__Document extract__.
Personal information
- Full name: Christopher David Sherrington
- Born: 21 October 1983 (age 42) Ormskirk, England
- Occupation: Judoka

Sport
- Country: Great Britain
- Sport: Judo
- Weight class: +100 kg
- Rank: 1st dan black belt

Achievements and titles
- Olympic Games: R16 (2012)
- World Champ.: R32 (2011)
- European Champ.: R32 (2011, 2012, 2013)
- Commonwealth Games: (2014)

Medal record
Men's judo
Representing Great Britain
IJF Grand Prix
| Silver medal – second place | 2014 Havana | +100 kg |
| Bronze medal – third place | 2013 Samsun | +100 kg |
Representing Scotland
Commonwealth Games
| Gold medal – first place | 2014 Glasgow | +100 kg |

Profile at external databases
- IJF: 2720
- JudoInside.com: 36099

= Chris Sherrington =

Scottish judoka

Christopher David Sherrington (born 21 October 1983 in Ormskirk, England) is a British judoka. He competed at the 2012 Summer Olympics in the +100 kg event. He is a black belt.

==Judo career==
Sherrington born in Ormskirk, England came to prominence when he became champion of Great Britain, winning the heavyweight division at the British Judo Championships in 2005. He repeated the success three years later in 2008.

__Objective 1__.
Answer these from the Chris Sherrington profile, one per line:
(a) What weight class does he compete in?
(b) In which city and year did he win Commonwealth Games gold?
(c) In what year did he first win the heavyweight division at the British Judo Championships?
__Objective 2__.
Please turn the paragraph in the Chris Sherrington profile that begins "Sherrington born in Ormskirk" into a short bulleted list that keeps its main facts.
__Objective 3__.
From the Chris Sherrington profile, extract everything from "Scottish judoka" down to "a black belt.", word for word.

__Material provided__.
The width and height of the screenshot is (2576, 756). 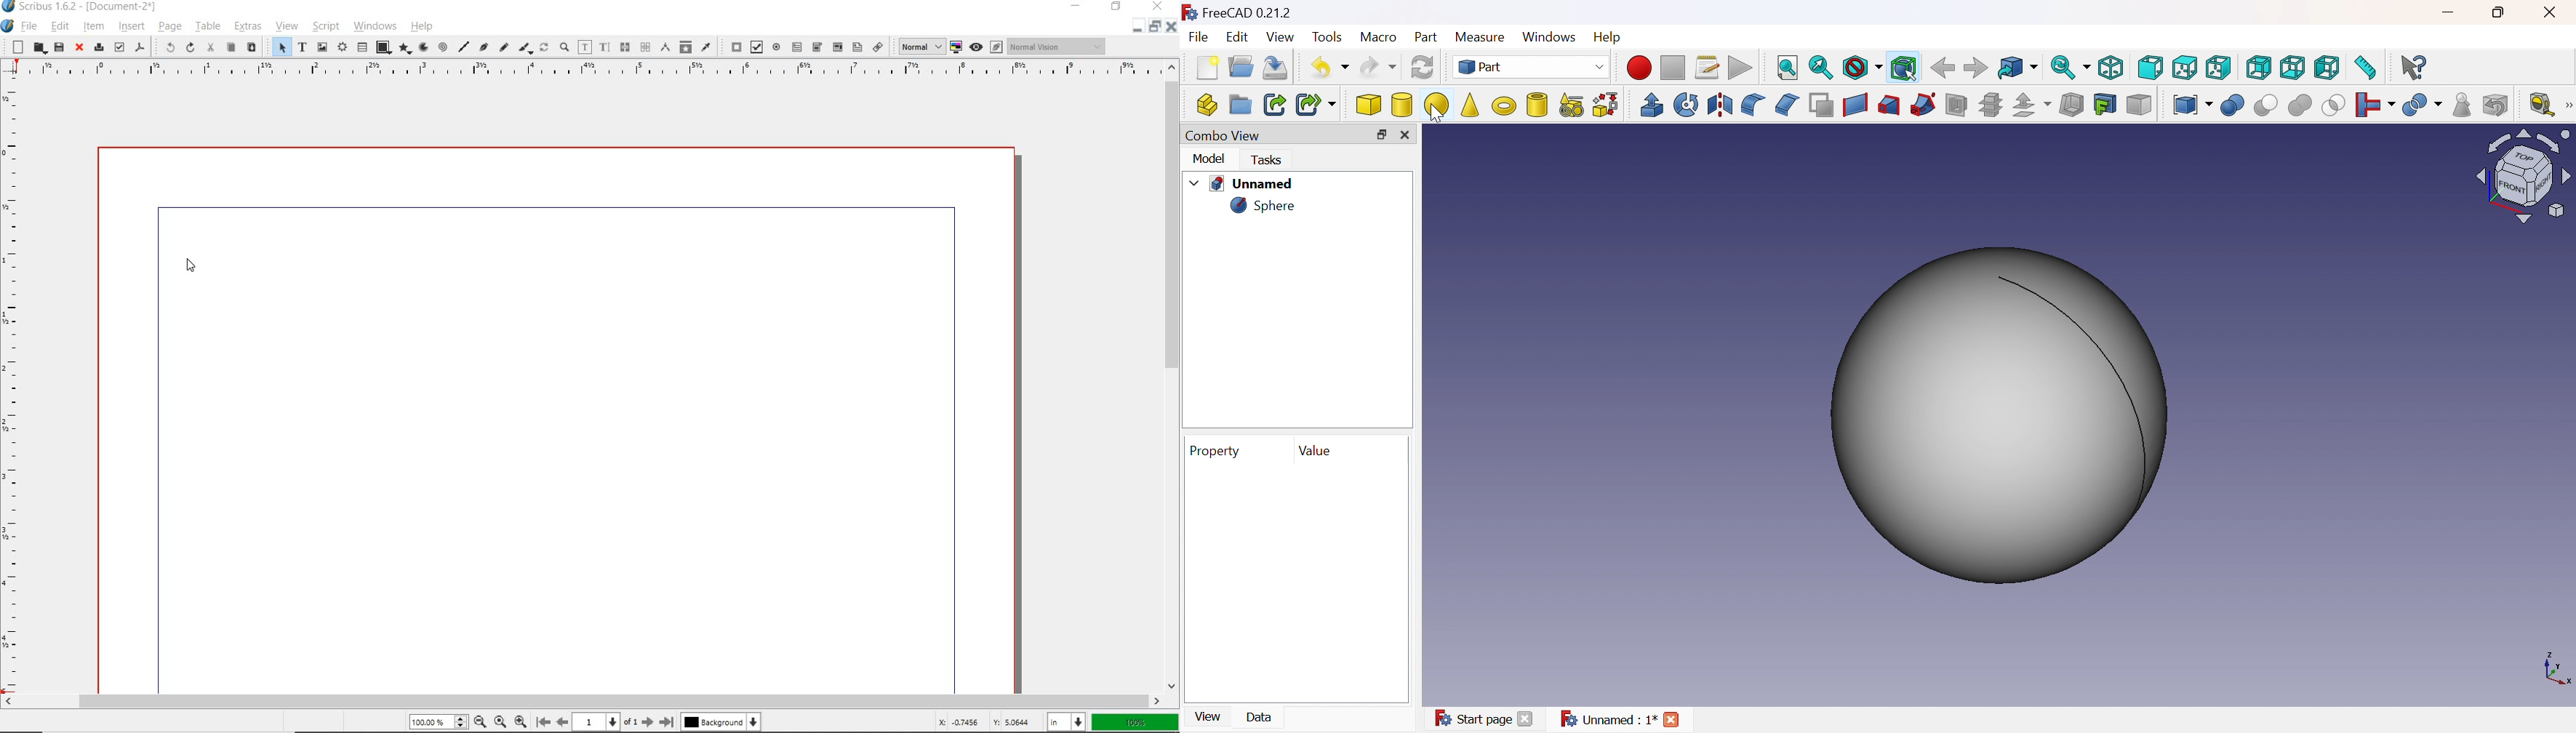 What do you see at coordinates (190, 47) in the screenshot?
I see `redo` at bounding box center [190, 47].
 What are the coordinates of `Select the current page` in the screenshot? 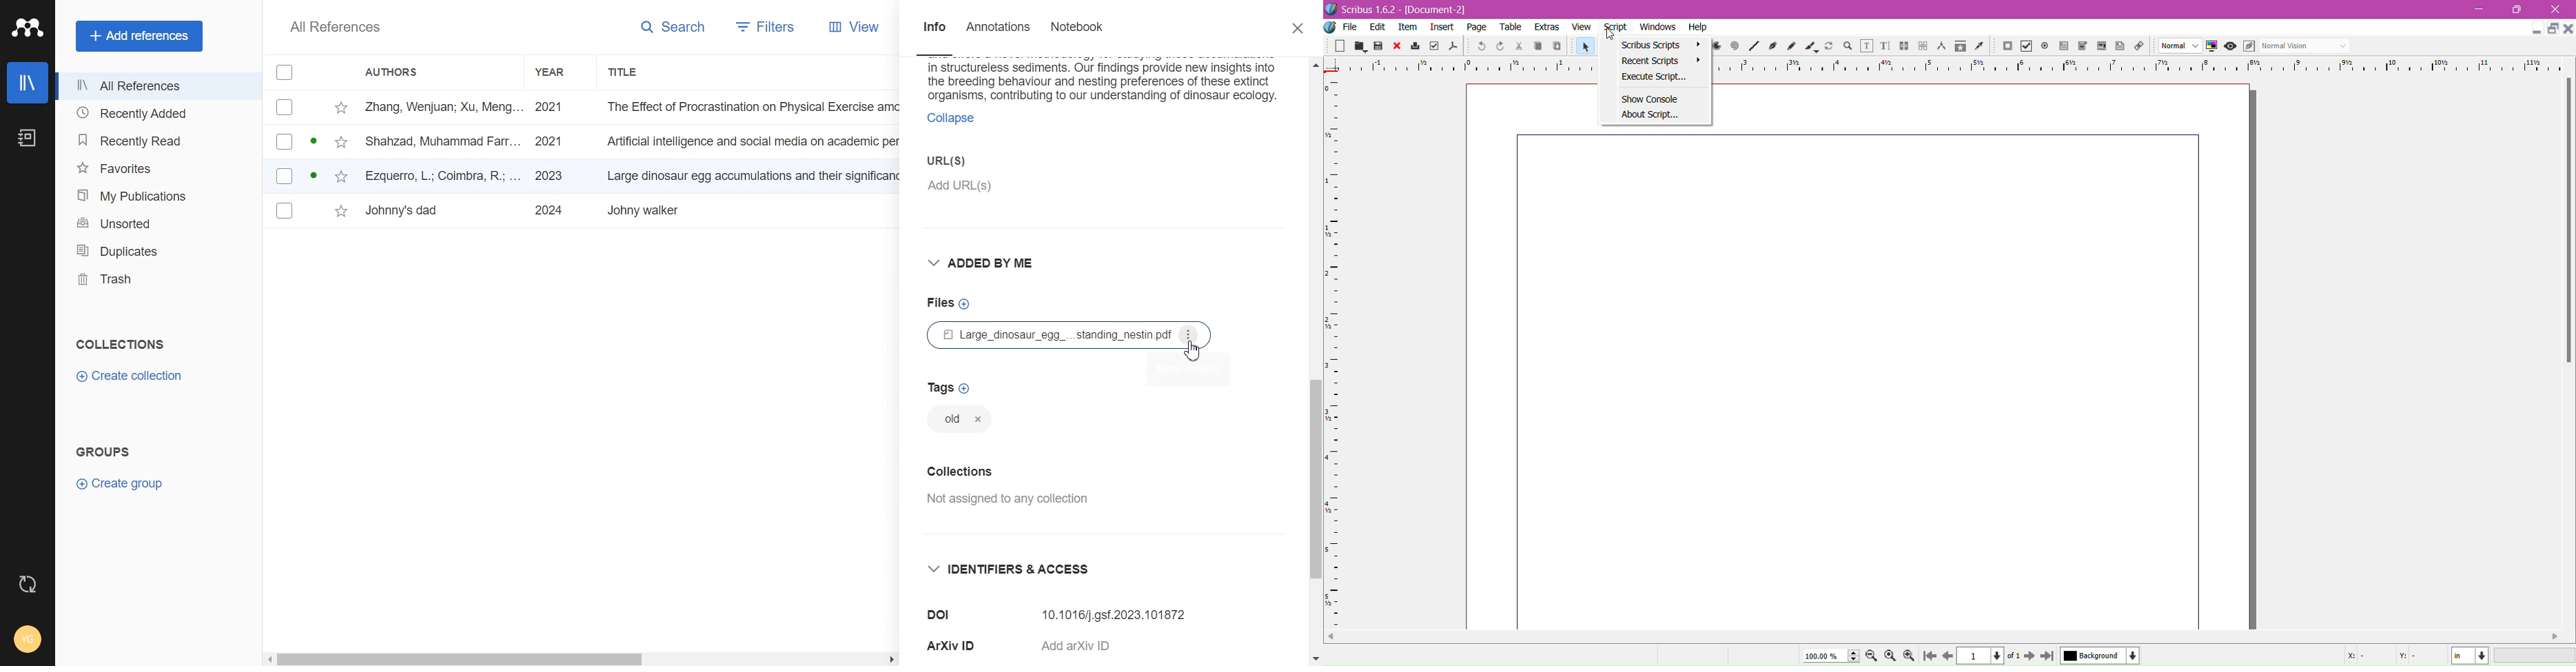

__Result 1__.
(a) +100 kg
(b) Glasgow, 2014
(c) 2005

__Result 2__.
- Born in Ormskirk, England
- Became champion of Great Britain by winning the heavyweight division at the British Judo Championships in 2005
- Won that title again three years later, in 2008

__Result 3__.
Scottish judoka

Christopher David Sherrington (born 21 October 1983 in Ormskirk, England) is a British judoka. He competed at the 2012 Summer Olympics in the +100 kg event. He is a black belt.